**Task goal:** Begin at the line below that has "This screenshot has height=824, width=861." and stop after the line that has "Open filter settings". Please restate only those lines, word for word.

**Provided data:**
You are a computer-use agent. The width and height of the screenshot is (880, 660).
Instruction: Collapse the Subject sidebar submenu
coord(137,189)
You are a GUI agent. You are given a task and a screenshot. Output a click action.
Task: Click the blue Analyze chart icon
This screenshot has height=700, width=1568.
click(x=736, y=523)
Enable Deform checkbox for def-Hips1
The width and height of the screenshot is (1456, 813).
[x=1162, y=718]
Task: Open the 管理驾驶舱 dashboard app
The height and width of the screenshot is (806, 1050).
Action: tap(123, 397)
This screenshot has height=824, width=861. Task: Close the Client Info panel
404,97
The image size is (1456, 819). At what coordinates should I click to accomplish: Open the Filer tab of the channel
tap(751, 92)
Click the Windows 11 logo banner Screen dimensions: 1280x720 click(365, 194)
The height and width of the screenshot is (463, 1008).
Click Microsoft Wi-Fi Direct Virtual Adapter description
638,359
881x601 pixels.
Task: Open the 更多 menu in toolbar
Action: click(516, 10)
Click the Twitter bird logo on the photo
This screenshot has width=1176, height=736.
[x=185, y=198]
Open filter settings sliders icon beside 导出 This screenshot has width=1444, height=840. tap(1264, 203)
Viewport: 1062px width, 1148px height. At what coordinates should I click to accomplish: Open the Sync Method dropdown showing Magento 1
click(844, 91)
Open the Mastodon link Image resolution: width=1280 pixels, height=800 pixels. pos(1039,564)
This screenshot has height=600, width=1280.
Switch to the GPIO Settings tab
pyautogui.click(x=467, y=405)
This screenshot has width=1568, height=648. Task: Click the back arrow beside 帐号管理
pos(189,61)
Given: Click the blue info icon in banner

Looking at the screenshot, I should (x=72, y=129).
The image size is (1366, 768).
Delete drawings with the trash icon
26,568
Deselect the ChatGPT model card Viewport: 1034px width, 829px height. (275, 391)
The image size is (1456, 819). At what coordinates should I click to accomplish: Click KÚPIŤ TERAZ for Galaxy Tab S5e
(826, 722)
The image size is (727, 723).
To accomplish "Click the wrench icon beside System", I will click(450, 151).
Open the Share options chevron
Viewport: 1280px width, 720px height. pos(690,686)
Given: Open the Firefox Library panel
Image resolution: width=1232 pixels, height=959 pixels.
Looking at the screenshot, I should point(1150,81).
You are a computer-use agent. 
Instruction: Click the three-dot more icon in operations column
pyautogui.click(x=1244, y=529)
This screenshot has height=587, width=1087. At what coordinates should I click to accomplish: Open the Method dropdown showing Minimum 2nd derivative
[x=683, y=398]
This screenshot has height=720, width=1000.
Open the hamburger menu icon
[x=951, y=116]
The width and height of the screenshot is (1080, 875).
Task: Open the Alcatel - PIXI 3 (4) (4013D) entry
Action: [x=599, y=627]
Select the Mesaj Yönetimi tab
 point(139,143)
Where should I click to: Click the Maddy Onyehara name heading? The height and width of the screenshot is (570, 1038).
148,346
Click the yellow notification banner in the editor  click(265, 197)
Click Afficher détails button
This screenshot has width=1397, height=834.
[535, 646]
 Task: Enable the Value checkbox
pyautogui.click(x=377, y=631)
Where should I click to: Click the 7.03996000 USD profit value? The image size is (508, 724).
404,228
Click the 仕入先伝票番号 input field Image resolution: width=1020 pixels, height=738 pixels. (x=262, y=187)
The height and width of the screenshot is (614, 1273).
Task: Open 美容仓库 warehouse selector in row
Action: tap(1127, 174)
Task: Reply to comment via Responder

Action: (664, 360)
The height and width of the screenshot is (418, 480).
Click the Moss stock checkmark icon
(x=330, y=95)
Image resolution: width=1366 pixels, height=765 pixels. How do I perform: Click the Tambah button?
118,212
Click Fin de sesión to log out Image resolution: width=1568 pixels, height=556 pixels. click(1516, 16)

**Answer to this problem:**
This screenshot has height=824, width=861. Task: Close the Client Info panel
404,97
The image size is (1456, 819). At what coordinates should I click to accomplish: Open the Filer tab of the channel
tap(751, 92)
Click the Windows 11 logo banner Screen dimensions: 1280x720 click(365, 194)
The height and width of the screenshot is (463, 1008).
Click Microsoft Wi-Fi Direct Virtual Adapter description
638,359
881x601 pixels.
Task: Open the 更多 menu in toolbar
Action: click(516, 10)
Click the Twitter bird logo on the photo
This screenshot has width=1176, height=736.
[x=185, y=198]
Open filter settings sliders icon beside 导出 This screenshot has width=1444, height=840. tap(1264, 203)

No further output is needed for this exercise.